Labor Shows its Discontent Raising Supply Risk

It's not just white-collar workers who are losing their jobs in the recession. It's laborers as well; many of whom have enjoyed significant protections from unions over the years, driving up the cost of production for many companies (and even driving some companies out of business). In a recent article, Supply Chain Digest describes a scene of rising labor unrest in Europe which has the potential to spread to the US. Noting that "the kettle has already started to boil in Europe, with wildcat strikes across the UK, France, and Germany last week, and labor leaders challenging politicians at the normally placid World Economic Forum in Davos, Switzerland," the article suggests labor may very well become a significant risk for companies. In France, such activity caused minor logistics disruptions in January thanks to a 24-hour strike carried out by rail, airport and seaport workers.
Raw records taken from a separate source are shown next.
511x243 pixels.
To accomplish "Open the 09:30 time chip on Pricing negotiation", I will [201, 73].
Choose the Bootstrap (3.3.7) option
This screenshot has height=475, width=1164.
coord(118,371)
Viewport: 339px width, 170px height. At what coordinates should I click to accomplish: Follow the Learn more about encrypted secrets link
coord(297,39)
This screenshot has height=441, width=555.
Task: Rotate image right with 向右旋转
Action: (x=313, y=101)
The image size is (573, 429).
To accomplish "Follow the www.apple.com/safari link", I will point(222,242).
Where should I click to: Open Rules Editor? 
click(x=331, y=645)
Is this the start of potential supply disruptions to come? According to Stratfor, who is quoted in the article, "conditions certainly exist for massive social unrest in Europe in 2009."

I have longed believed that labor presents a major form of supply risk that organizations should track and monitor -- at all tiers of their supply chain. Whenever possible, organizations should make sure they at least balance union-suppliers with non-union suppliers (when it was not viable to source from non-union entirely) to avoid potential disruptions from strikes. By putting in place a risk management or supplier information management toolset that captures and monitors labor practices and labor information, organizations can proactively take action when it looks like labor unrest may be coming around the corner. I believe that approaches such as this will be all the more critical if the Obama administration and Democratic Congress are able to expand labor's influence and penetration in the workforce. For the better or worse -- and whether you support unions or not -- we can all agree that passing labor supply risk onto shareholders and customers is not an option worth considering.